I test della discordia – Secondo la Regione Veneto la scelta di utilizzare test rapidi su vasta scala fu vincente. Secondo le minoranze, invece, portò a far girare di più il virus, come aveva scritto il professore Andrea Crisanti in uno studio che denunciava l’incapacità di intercettare il 30 per cento dei positivi con i soli antigenici. “La preoccupazione principale del presidente Zaia non è stata quella di verificare la correttezza dei contenuti dello studio, ma di smontare la credibilità accademica del professore e del suo lavoro”, scrivono le minoranze. Nella relazione di maggioranza, infatti, la bellezza di 30 pagine su un totale di 133 sono dedicate a confutare l’assunto di Crisanti, in base alle dichiarazioni del dottor Giorgio Palù, dell’ex direttore generale della sanità veneta Domenico Mantoan, di Luigi Ambrosini (amministratore delegato di Abbott, società fornitrice dei test rapidi), del professor Massimo Clementi del San Raffaele di Milano e del dottor Roberto Rigoli, coordinatore delle microbiologie del Veneto (è sotto inchiesta a Padova per i test effettuati sui tamponi rapidi). La Regione difende la scelta di aver privilegiato il maggior numero di tamponi rapidi, per una veloce identificazione dei positivi.

“Primi della classe” – Alla chiusura dei lavori della Commissione – che aveva come scopo di far luce sull’andamento della seconda ondata – per le minoranze “oggi sappiamo che da ottobre 2020 a marzo 2021 in Veneto i morti per Covid sono stati 8.282. Peggio di noi, nella seconda ondata solo la Lombardia, con oltre 13.000 morti ma anche il doppio della popolazione”. All’origine anche scelte politiche, a loro avviso: “Bisognava assumersi la responsabilità di ammettere che era necessario un sistema più rigoroso di chiusure, che per salvare i veneti, quelli a scuola, al lavoro, ma anche quelli ricoverati nelle case di riposo, si doveva adottare la misura estrema prevista dalla zona rossa.
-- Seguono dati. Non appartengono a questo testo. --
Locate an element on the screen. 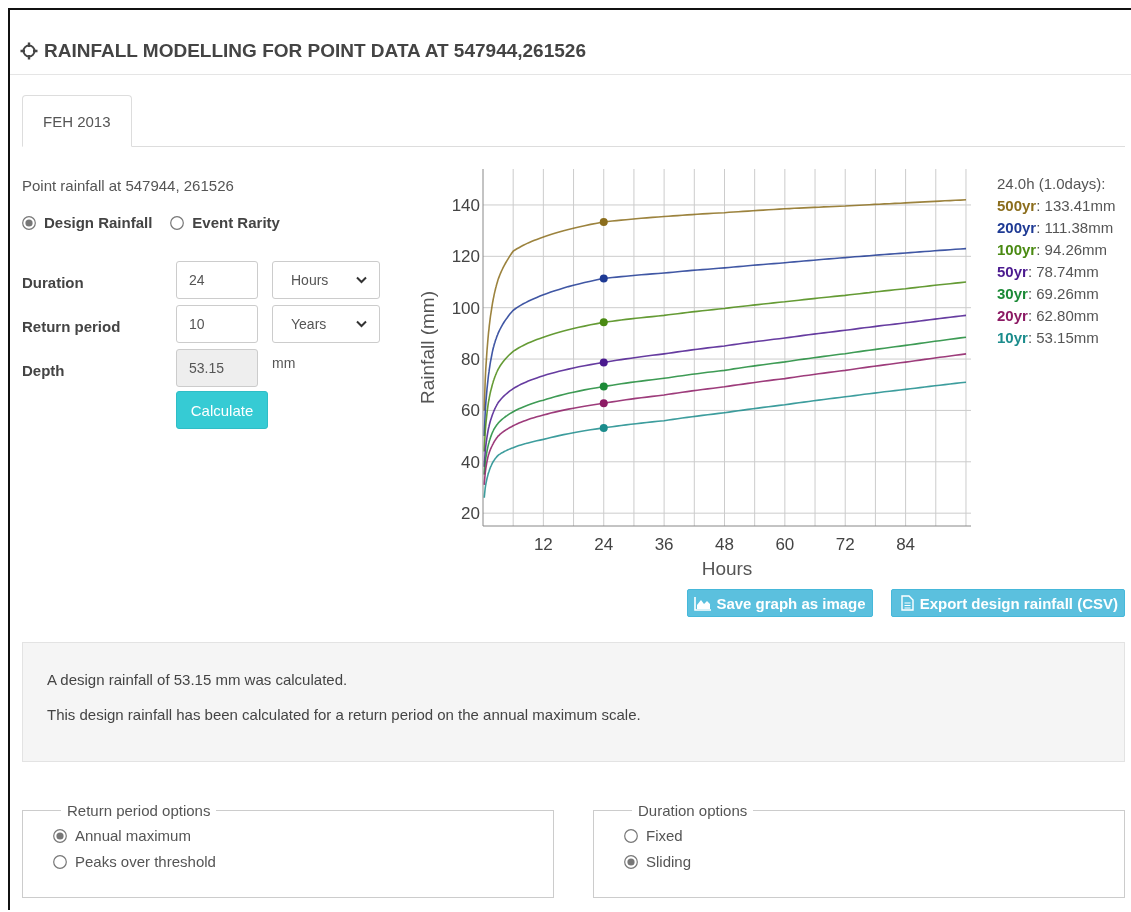  legend-title: 24.0h (1.0days): is located at coordinates (1052, 184).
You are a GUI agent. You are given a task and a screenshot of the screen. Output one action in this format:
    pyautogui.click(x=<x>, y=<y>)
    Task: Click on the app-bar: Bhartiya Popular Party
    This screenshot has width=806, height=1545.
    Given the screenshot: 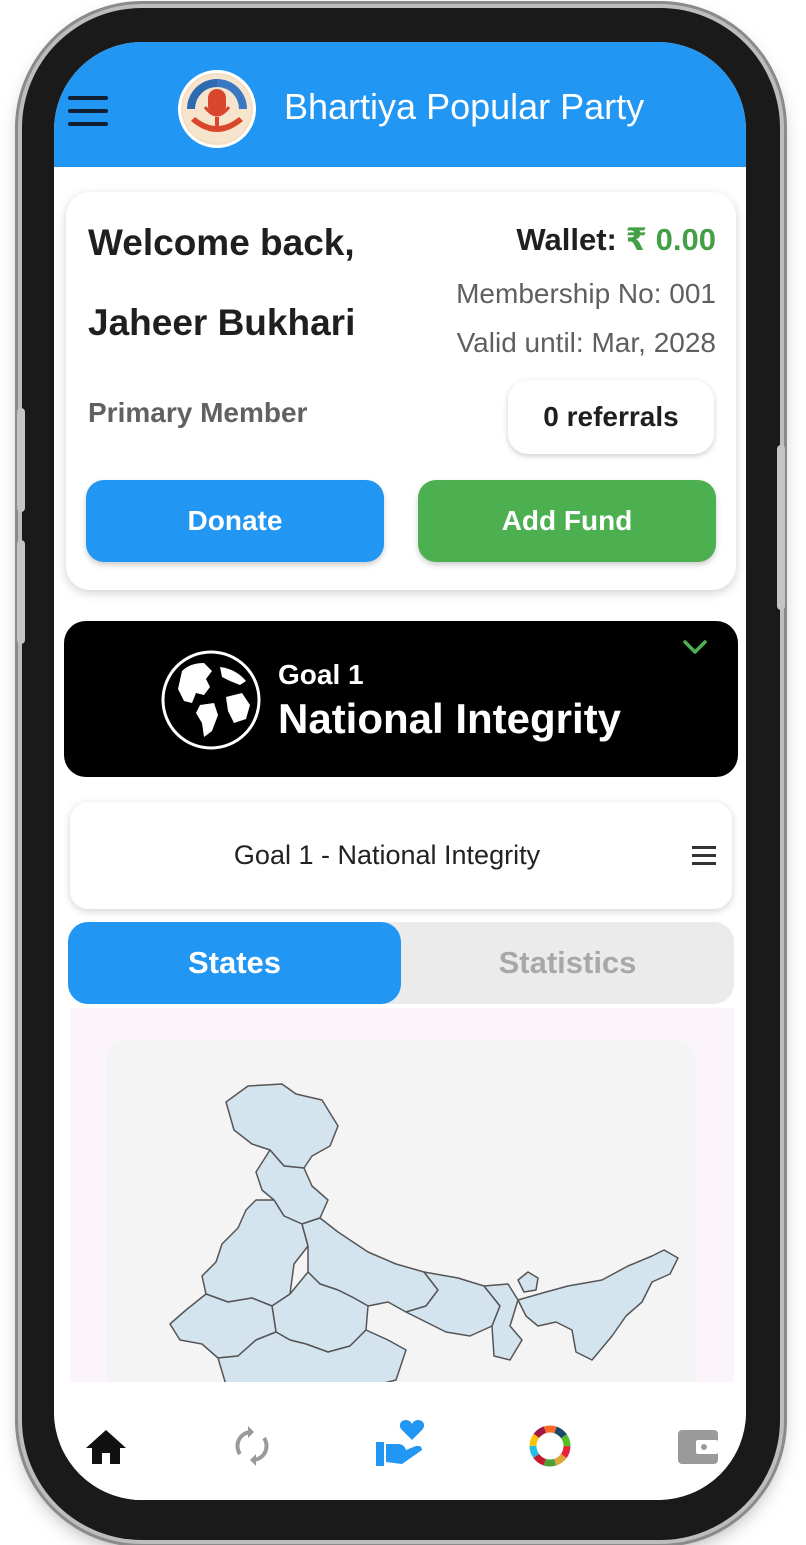 What is the action you would take?
    pyautogui.click(x=400, y=104)
    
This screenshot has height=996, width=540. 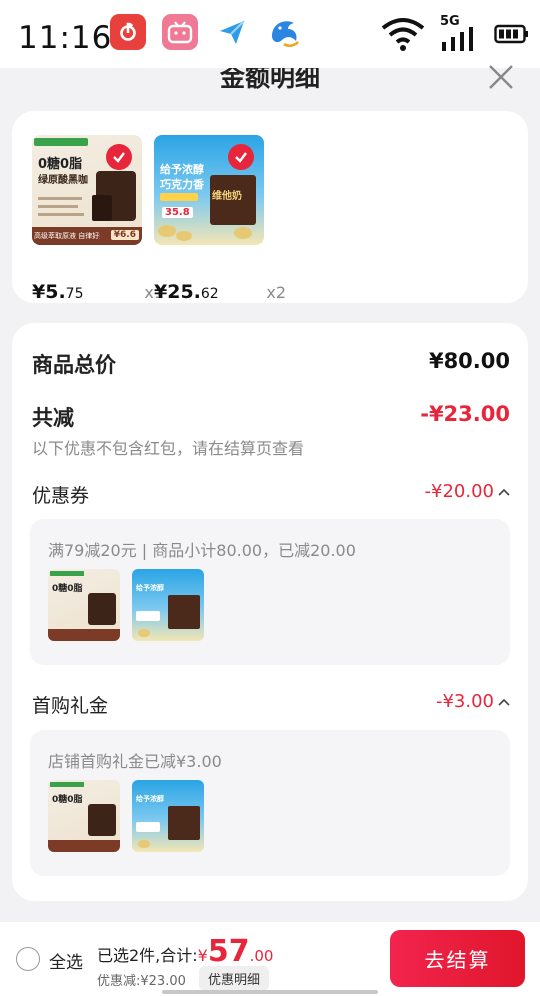 What do you see at coordinates (469, 361) in the screenshot?
I see `total-price-value: ¥80.00` at bounding box center [469, 361].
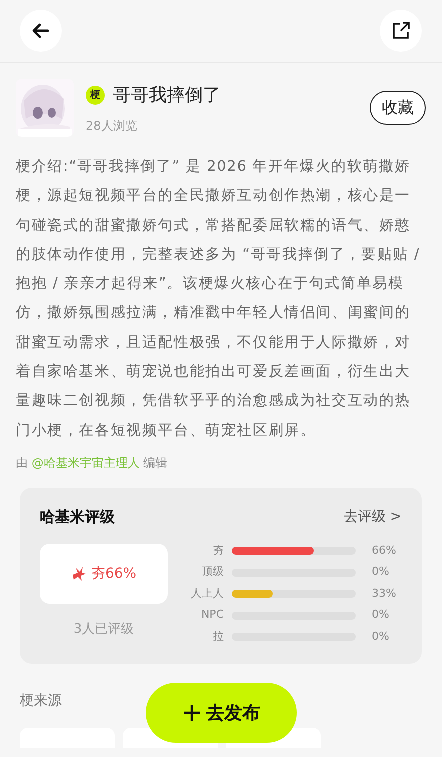 This screenshot has width=442, height=757. What do you see at coordinates (373, 517) in the screenshot?
I see `rate-link: 去评级 >` at bounding box center [373, 517].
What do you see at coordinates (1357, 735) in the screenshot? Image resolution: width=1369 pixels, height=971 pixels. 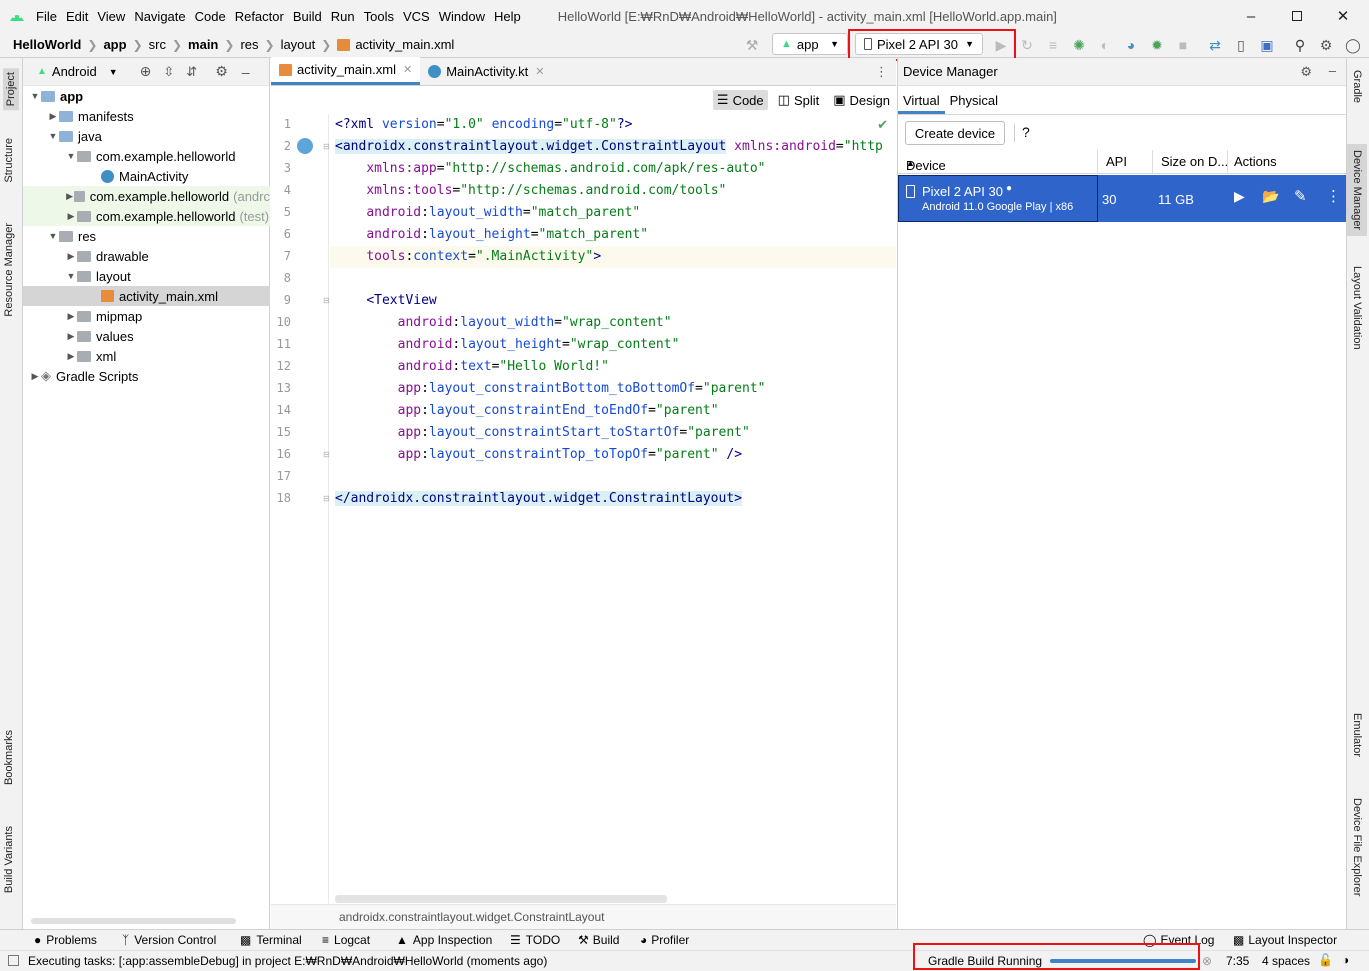 I see `tool-tab-emulator: Emulator` at bounding box center [1357, 735].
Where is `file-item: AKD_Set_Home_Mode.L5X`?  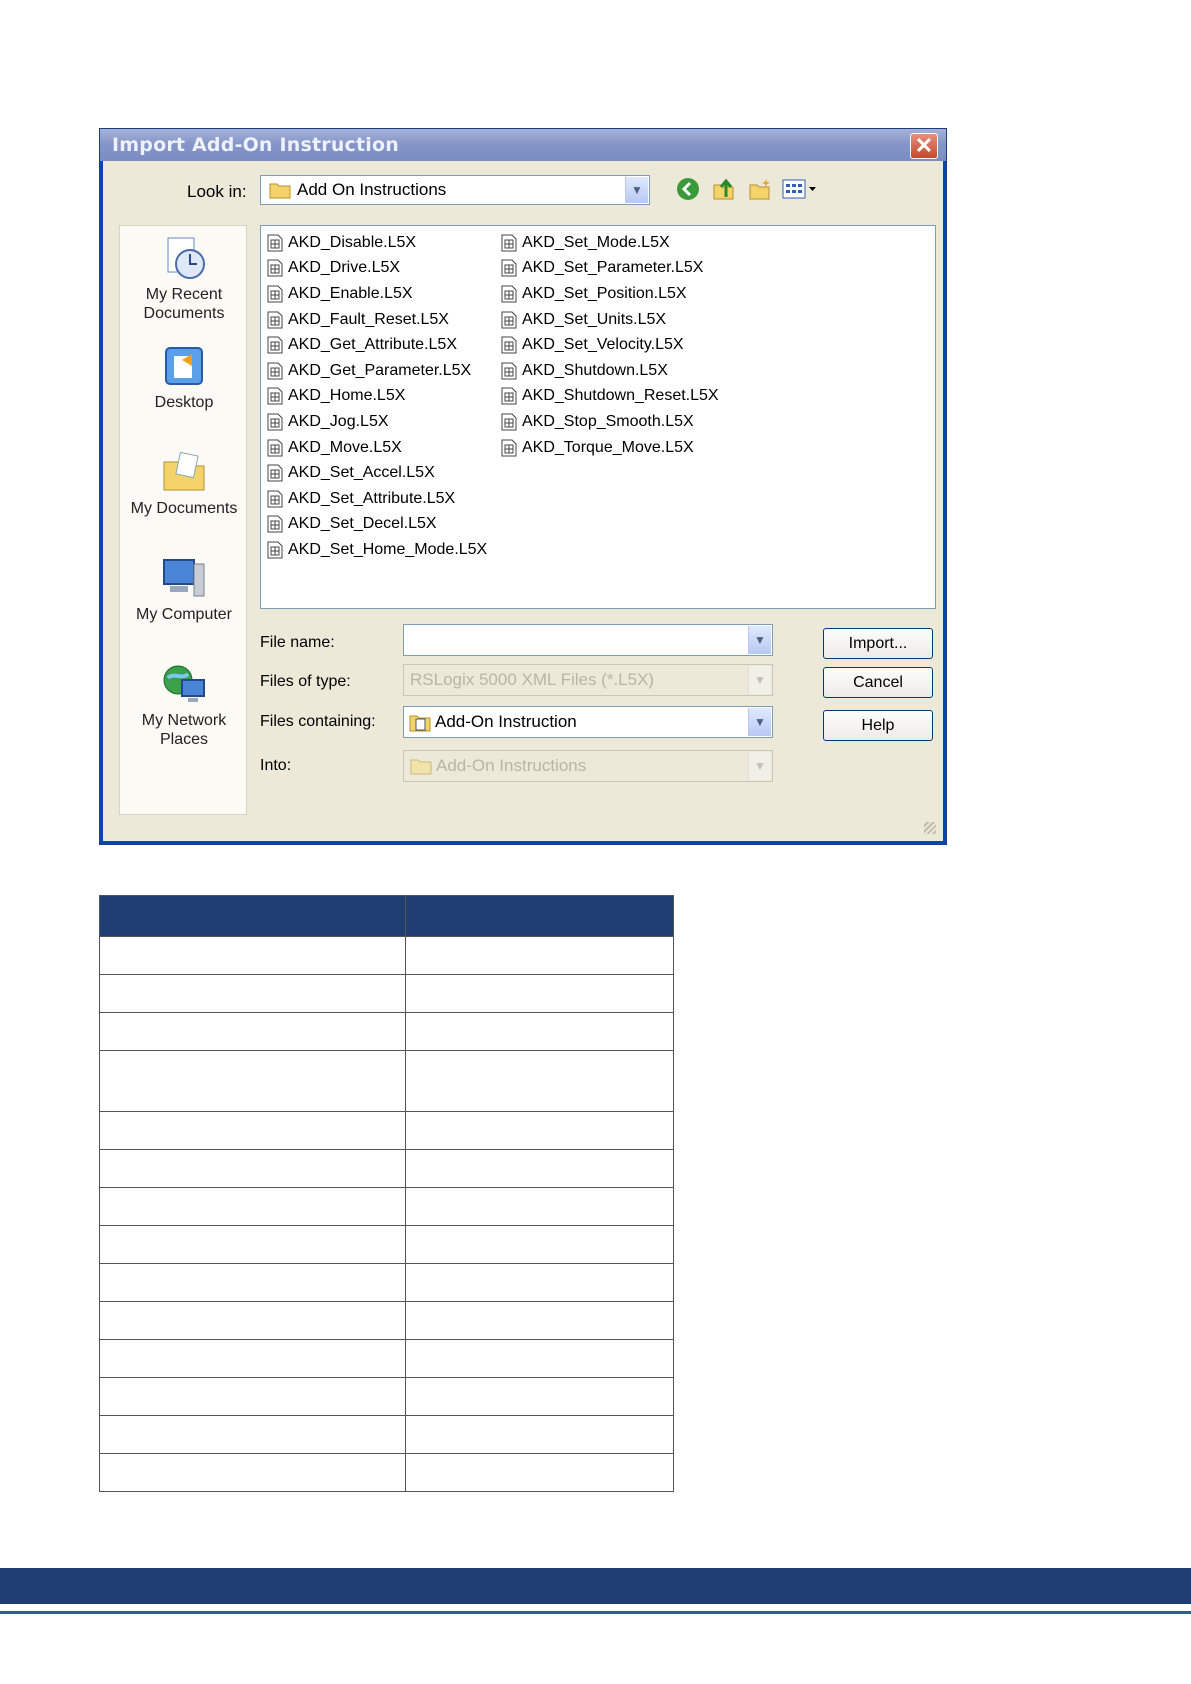 file-item: AKD_Set_Home_Mode.L5X is located at coordinates (374, 550).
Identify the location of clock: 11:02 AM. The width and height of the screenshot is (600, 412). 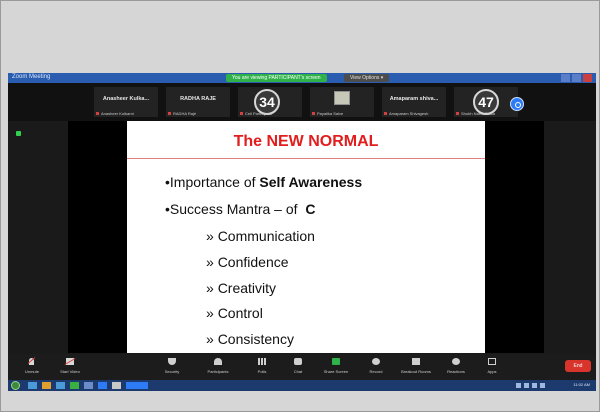
(582, 384).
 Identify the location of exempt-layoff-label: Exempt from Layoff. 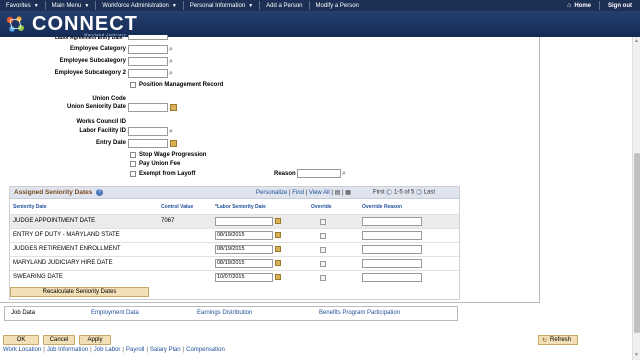
(168, 174).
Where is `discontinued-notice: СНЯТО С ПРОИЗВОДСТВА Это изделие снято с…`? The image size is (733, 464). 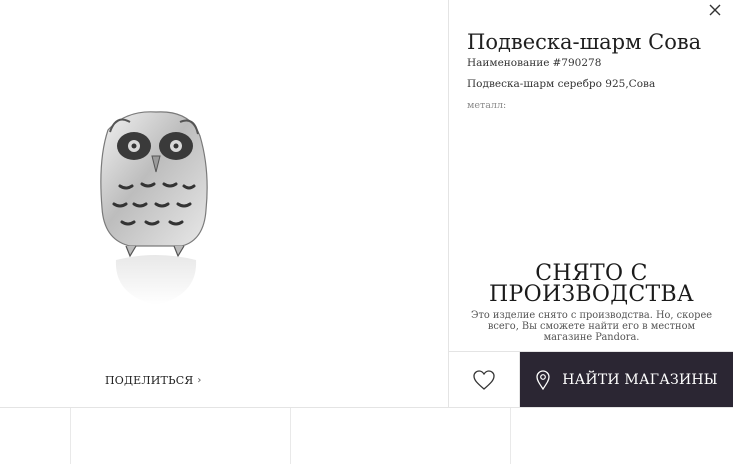 discontinued-notice: СНЯТО С ПРОИЗВОДСТВА Это изделие снято с… is located at coordinates (591, 302).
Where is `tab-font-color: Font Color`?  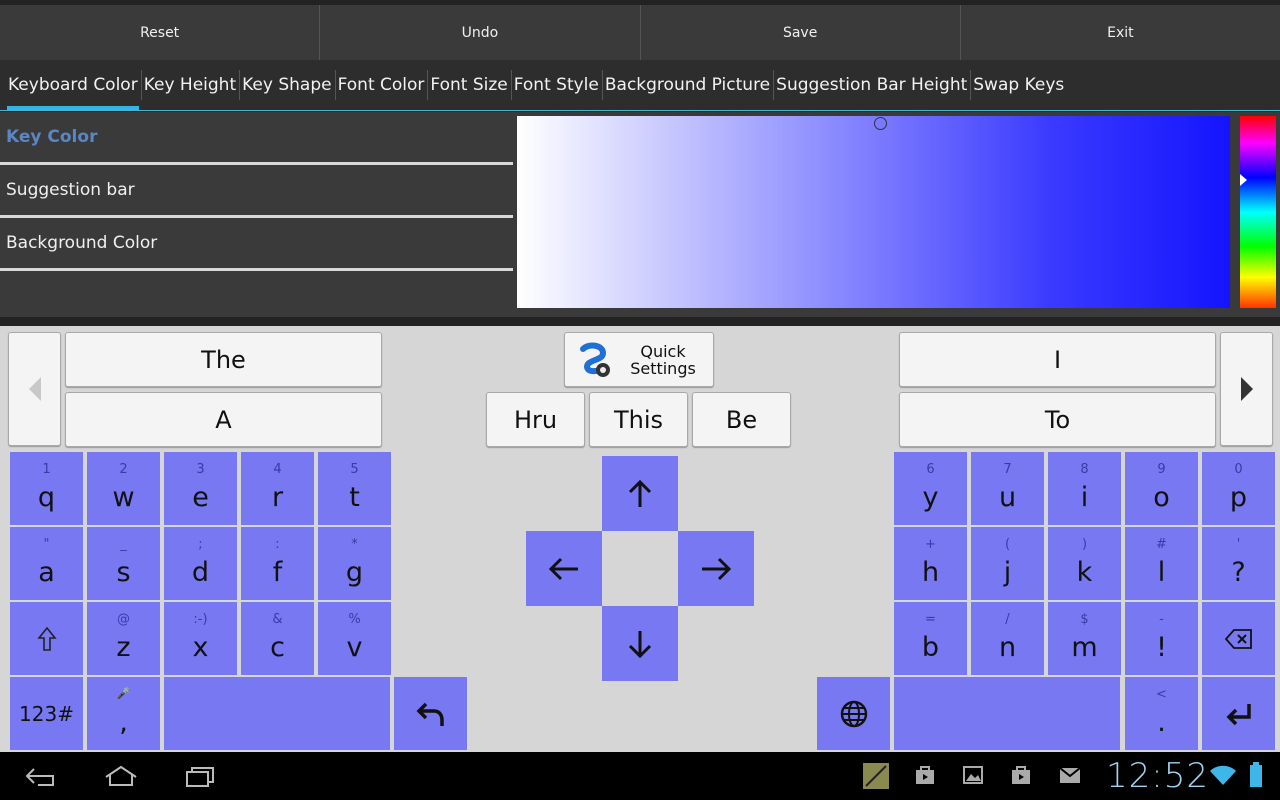 tab-font-color: Font Color is located at coordinates (381, 85).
Anche a costo di perdere un po’ della credibilità di ‘Regione virtuosa nella lotta al Covid’ accumulata durante la prima ondata. Anche a costo di perdere un po’ di consenso. Anche a costo di non essere più i primi della classe”.

Il balletto di numeri – Ma davvero la seconda ondata fu così devastante? La relazione di maggioranza lo nega, ma per farlo prende in esame uno studio della rivista Lancet che non riguarda solo l’inverno 2020. “La prestigiosa rivista scientifica internazionale ha analizzato l’eccesso di mortalità durante l’intero periodo della pandemia dall’1 gennaio2020 al 31 dicembre 2021. È un’ulteriore conferma dell’efficacia della strategia regionale. Per l’Italia è stato calcolato un eccesso di mortalità pari a 227,4 ogni 100.000 abitanti, mentre per il Veneto è stato calcolato un eccesso pari a 177,5 ogni 100.000 abitanti, tra i valori più bassi tra tutte le Regioni”. È inferiore ad altre 14. Inoltre, il rapporto tra l’eccesso di mortalità e i decessi effettivamente diagnosticati come Covid-19, “è stato calcolato essere pari a 1,89 per l’Italia, mentre in Regione Veneto è stato pari a 1,34, tra i più bassi di tutte le Regioni”. Questo significa una maggiore efficienza diagnostica. La relazione di maggioranza giustifica i maggiori numeri del periodo anche con una scansione temporale diversa della seconda ondata: “In Veneto si è manifestata nel periodo ottobre-dicembre 2020, mentre in altre Regioni si è verificata a novembre-dicembre 2020 protraendosi fino a gennaio-febbraio 2021”. Dati che vengono contestati dalle minoranze: “Considerando l’intero 2020, quindi entrambe le ondate, il Veneto presenta un tasso standardizzato di decessi Covid pari a 117,9, l’ottavo più alto tra le regioni italiane. Ma se ci limitiamo a ottobre-dicembre, il Veneto presenta un tasso di 81,5 ed è la terza regione con il dato peggiore, dietro a Valle d’Aosta e Provincia di Bolzano. In questa drammatica classifica la Lombardia risulta addirittura ben più indietro, con un valore di 66,3”.